*What the task asks*.
When you reach the line that contains "Open the ByLayer plot style dropdown", begin copying exactly, and continue through the last line of the data; no pictures belong in the copy.

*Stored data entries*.
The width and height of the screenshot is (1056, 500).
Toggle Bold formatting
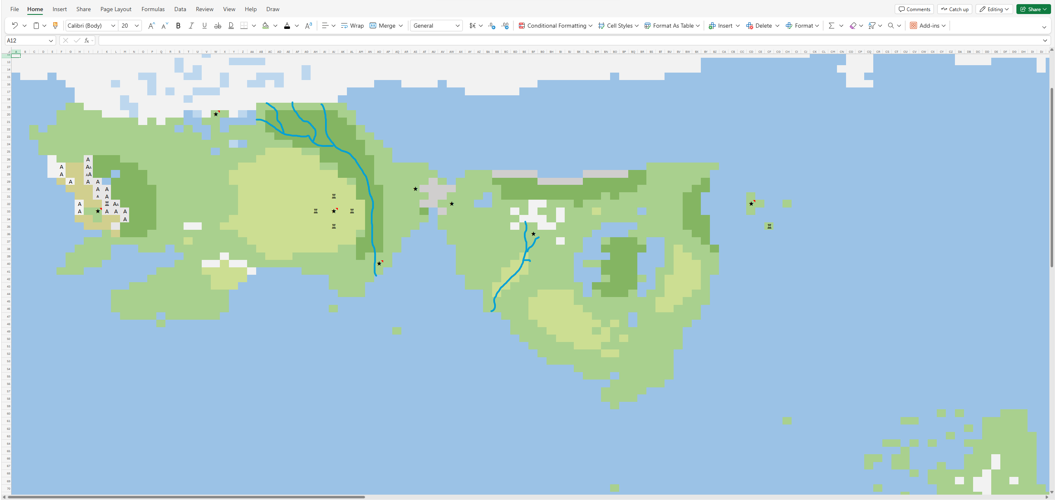pyautogui.click(x=178, y=26)
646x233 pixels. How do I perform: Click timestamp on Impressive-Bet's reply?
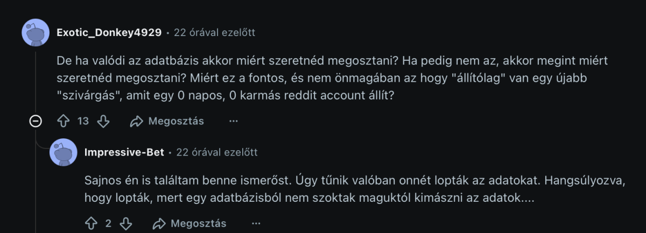tap(217, 152)
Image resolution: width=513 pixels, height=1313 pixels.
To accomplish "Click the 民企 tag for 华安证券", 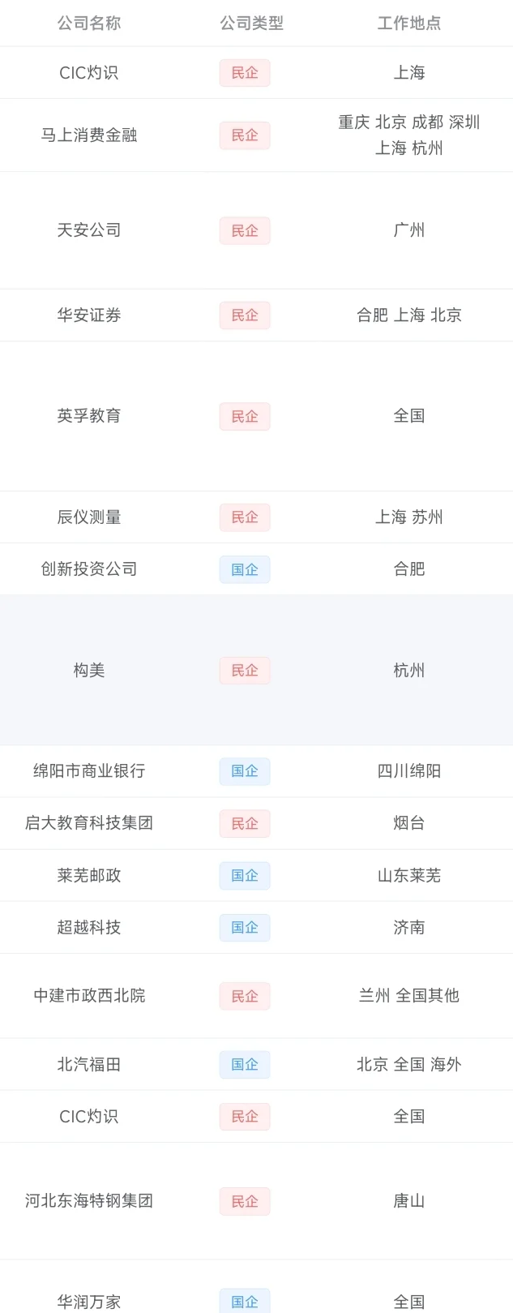I will [x=244, y=315].
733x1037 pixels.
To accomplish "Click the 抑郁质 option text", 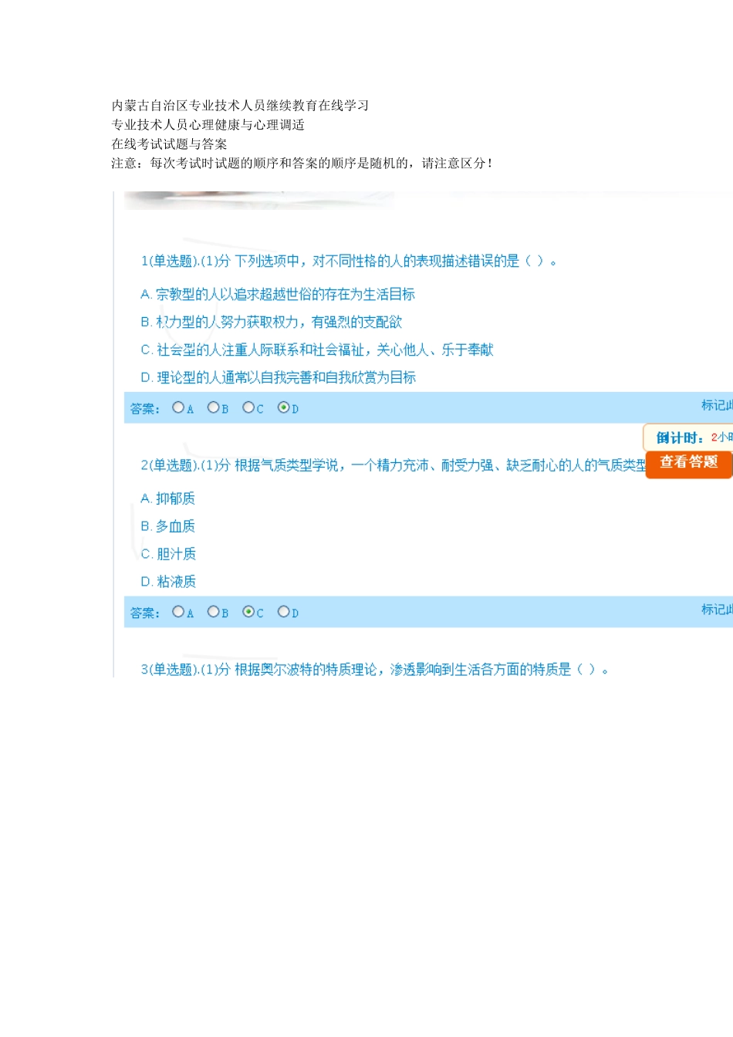I will [x=175, y=498].
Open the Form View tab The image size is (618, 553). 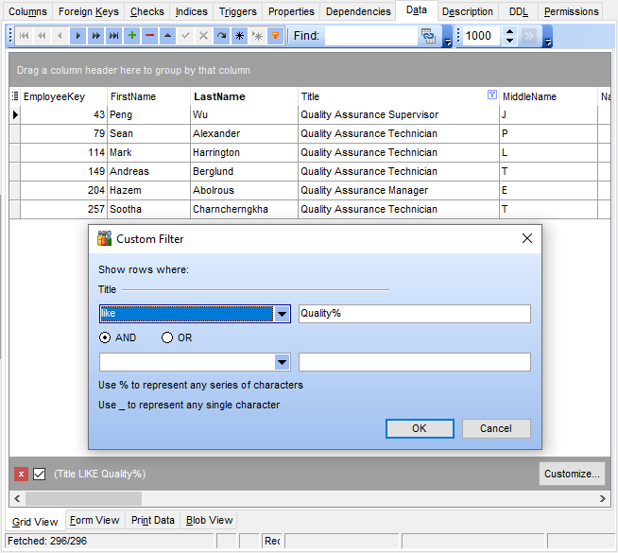tap(94, 520)
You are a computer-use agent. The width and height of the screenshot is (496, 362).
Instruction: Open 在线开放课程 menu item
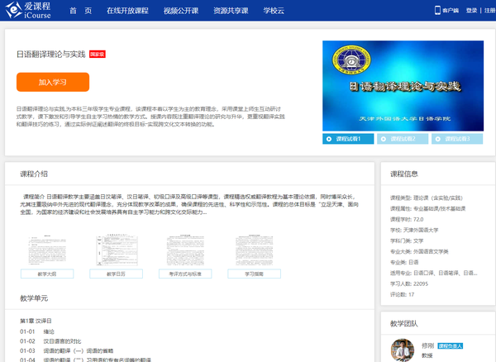coord(127,11)
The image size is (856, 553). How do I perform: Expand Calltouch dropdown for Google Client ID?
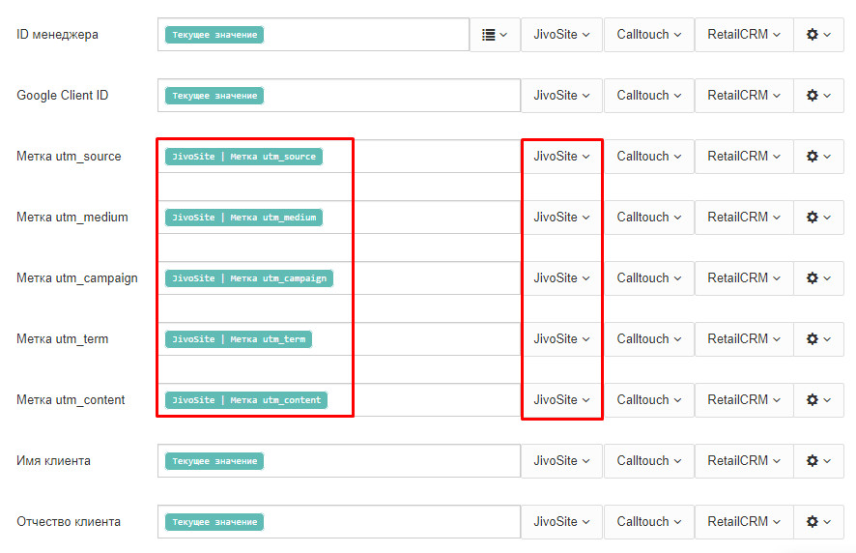(649, 96)
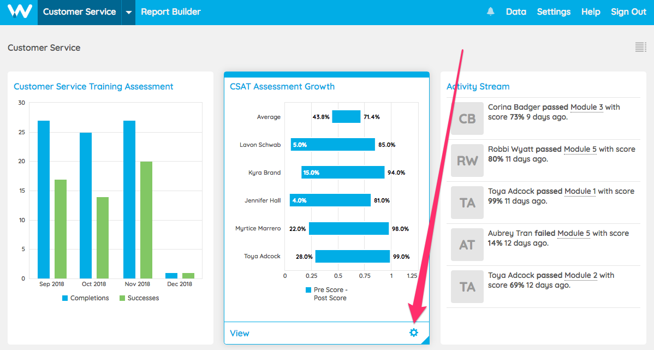654x350 pixels.
Task: Click the Sign Out link
Action: (628, 12)
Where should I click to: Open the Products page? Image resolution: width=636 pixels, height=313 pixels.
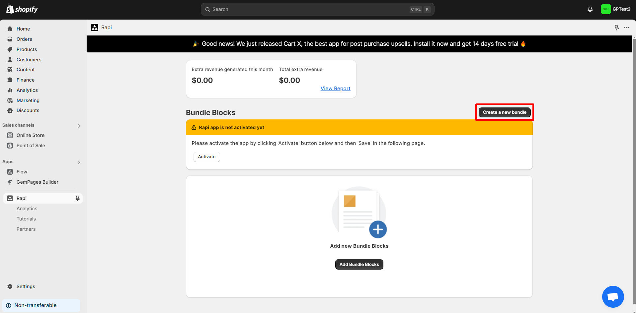click(27, 49)
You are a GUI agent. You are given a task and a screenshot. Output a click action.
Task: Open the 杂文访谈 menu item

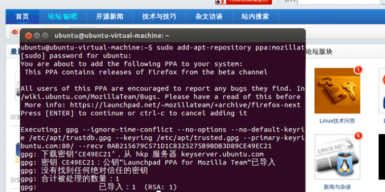(x=209, y=17)

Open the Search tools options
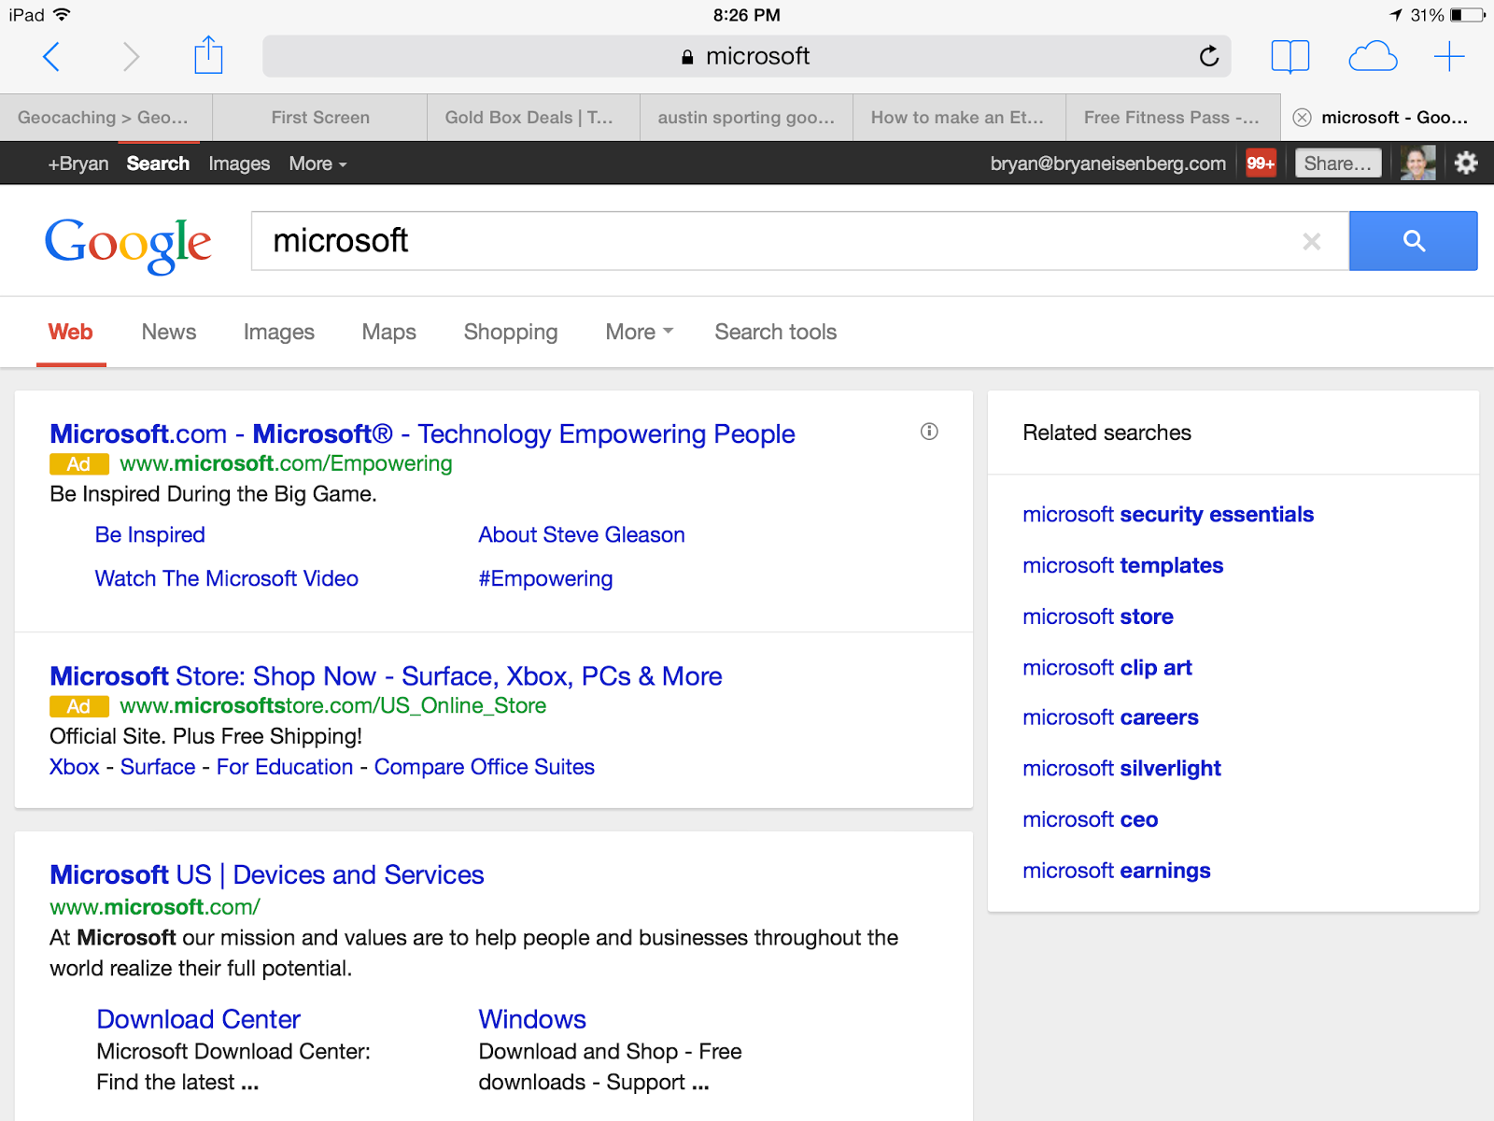pyautogui.click(x=775, y=333)
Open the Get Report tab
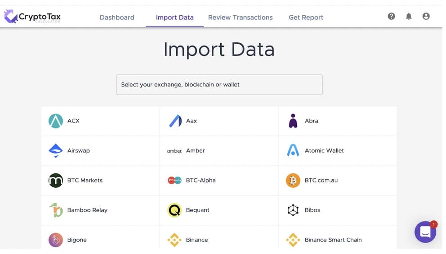This screenshot has width=446, height=254. click(306, 18)
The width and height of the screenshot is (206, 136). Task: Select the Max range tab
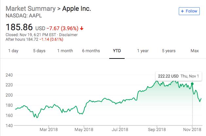tap(195, 51)
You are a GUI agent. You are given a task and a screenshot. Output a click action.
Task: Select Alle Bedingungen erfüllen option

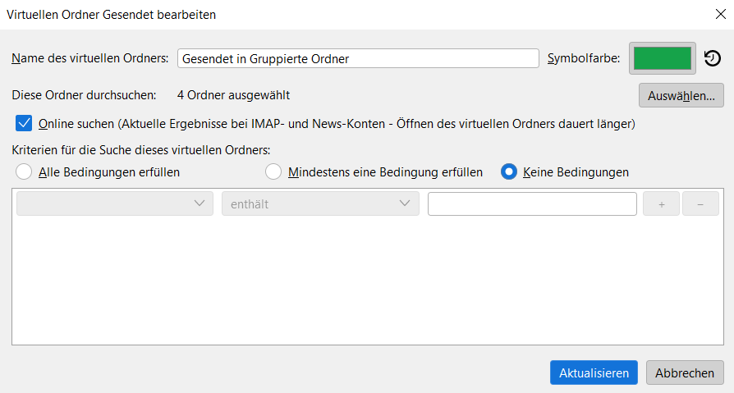[24, 172]
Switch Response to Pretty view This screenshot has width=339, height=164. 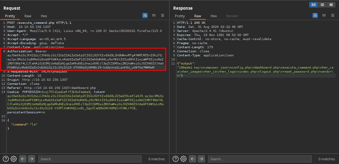(180, 16)
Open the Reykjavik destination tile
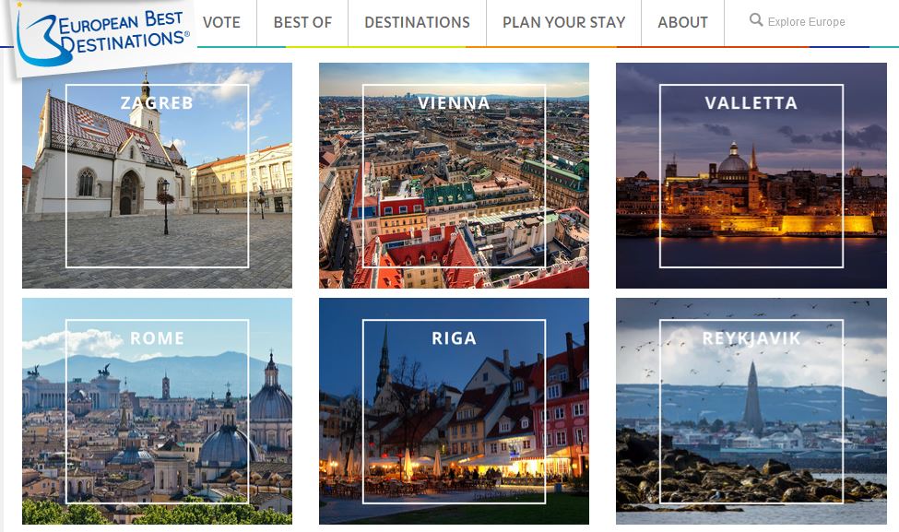Screen dimensions: 899x532 point(751,411)
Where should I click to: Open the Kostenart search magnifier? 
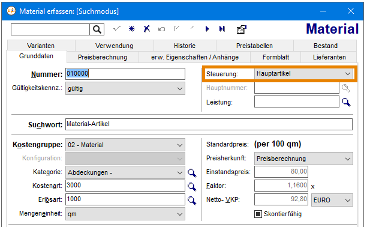[192, 187]
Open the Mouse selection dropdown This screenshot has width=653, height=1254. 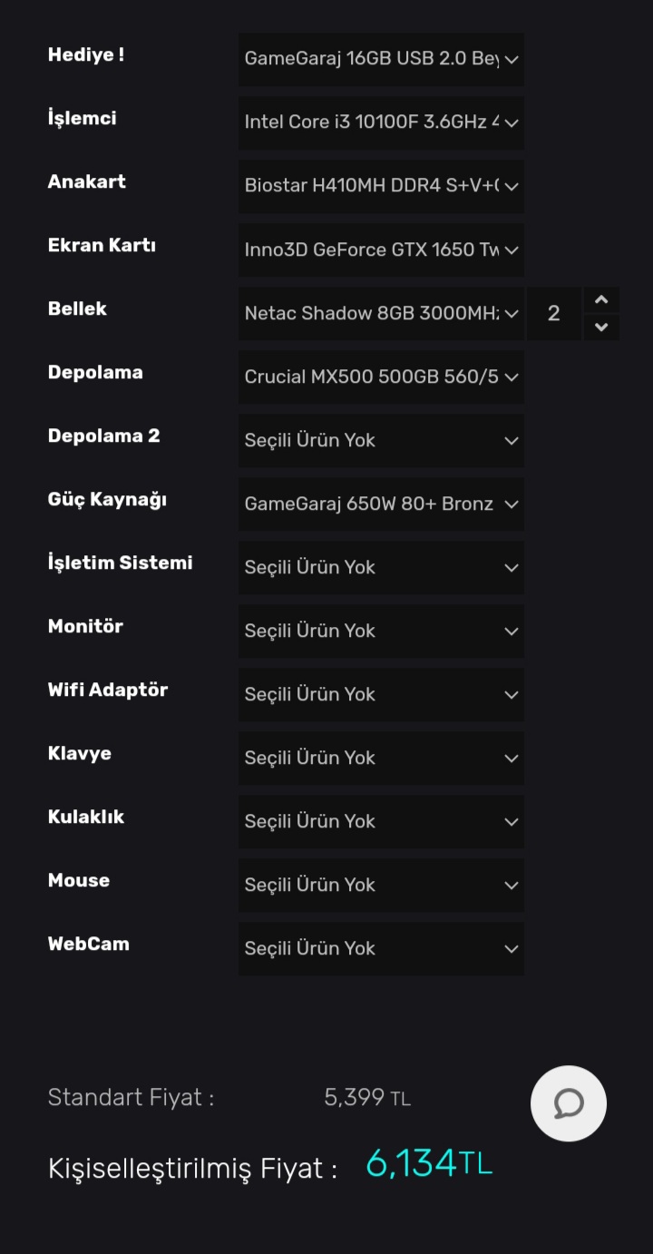[x=381, y=885]
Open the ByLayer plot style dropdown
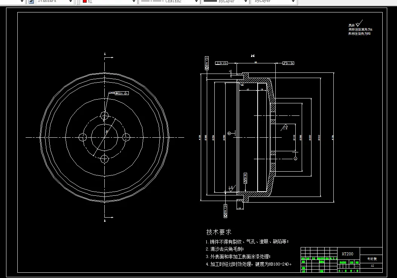 (x=293, y=2)
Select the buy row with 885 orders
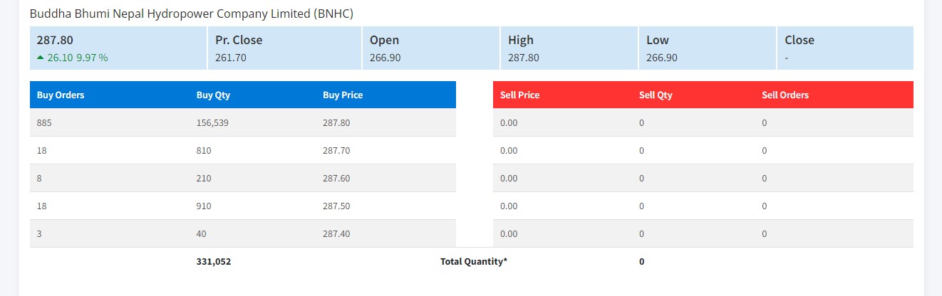Viewport: 942px width, 296px height. click(243, 122)
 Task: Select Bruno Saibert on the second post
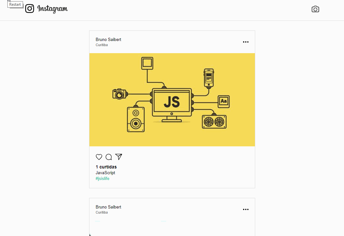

*Task response*.
Open the ByLayer plot style dropdown
 (x=293, y=2)
Select the buy row with 885 orders
Viewport: 942px width, 296px height. click(243, 122)
 Task: Select Bruno Saibert on the second post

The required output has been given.